══ GIVEN DATA ══

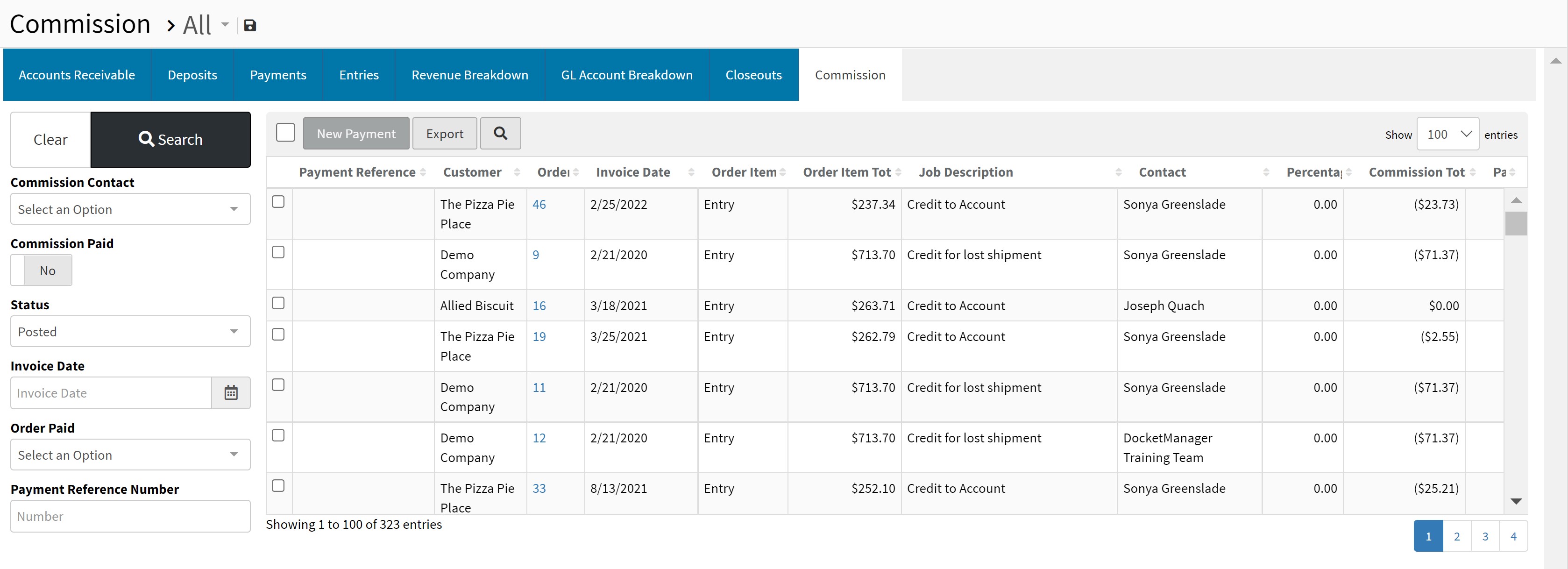1568x569 pixels.
Task: Click the Payment Reference Number input field
Action: click(130, 516)
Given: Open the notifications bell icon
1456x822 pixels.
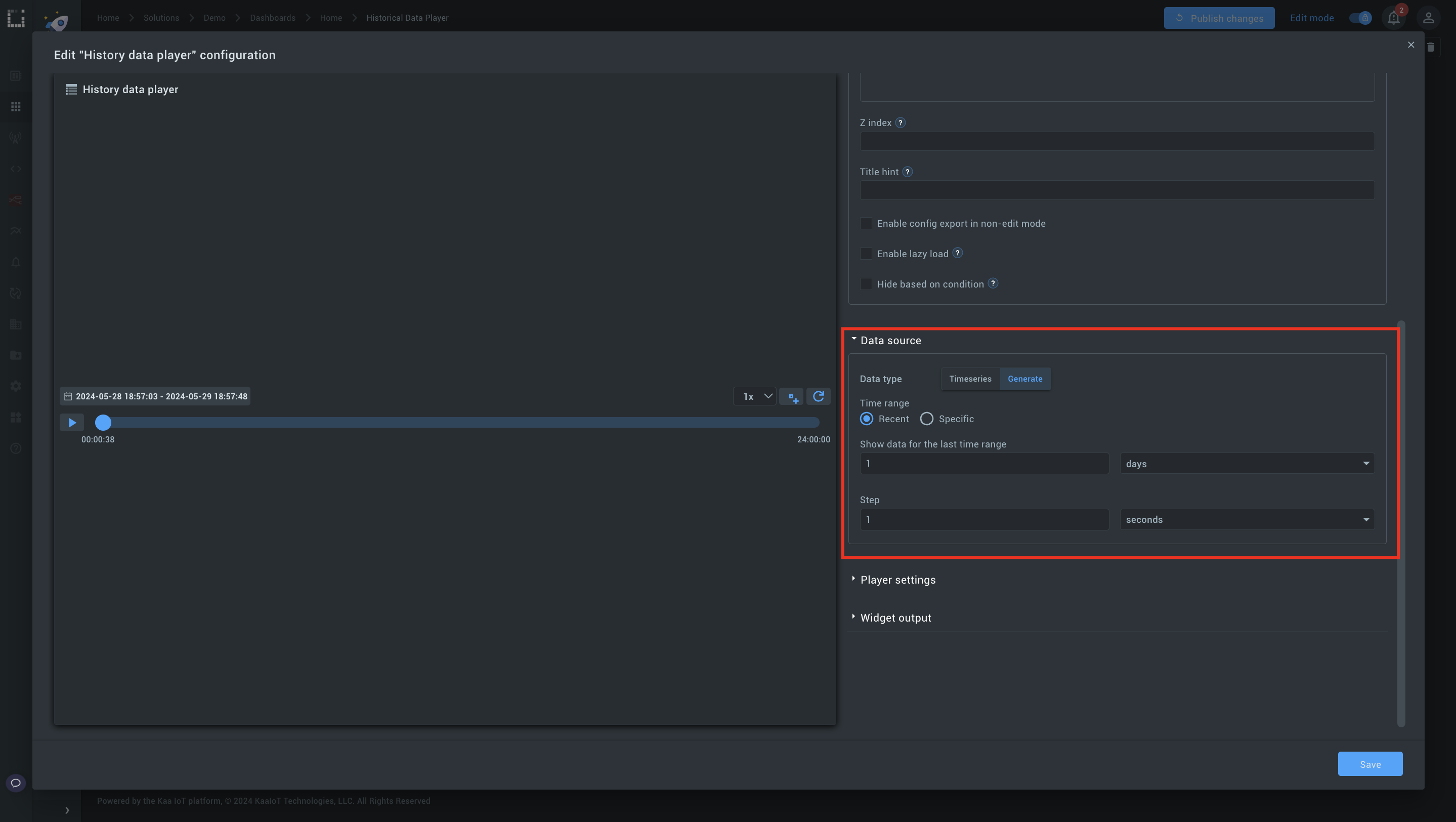Looking at the screenshot, I should (x=1393, y=18).
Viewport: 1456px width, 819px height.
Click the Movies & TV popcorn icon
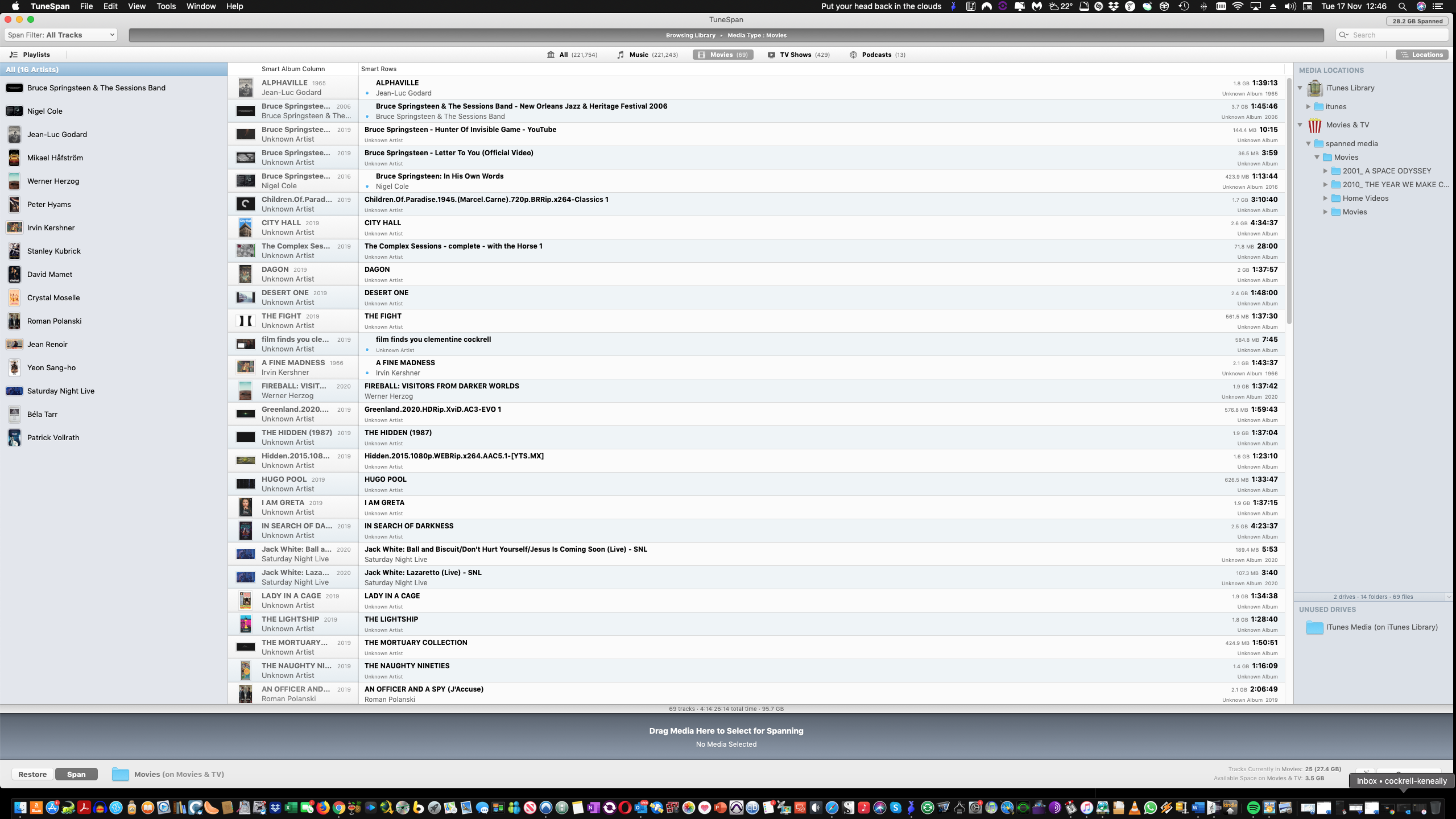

═══

The lines wanted run from the line containing "Viewport: 1456px width, 819px height." through the end of the entries; return them exactly, both ends included, and keep pictures out.

[RESPONSE TO THE TASK]
Viewport: 1456px width, 819px height.
Click the Movies & TV popcorn icon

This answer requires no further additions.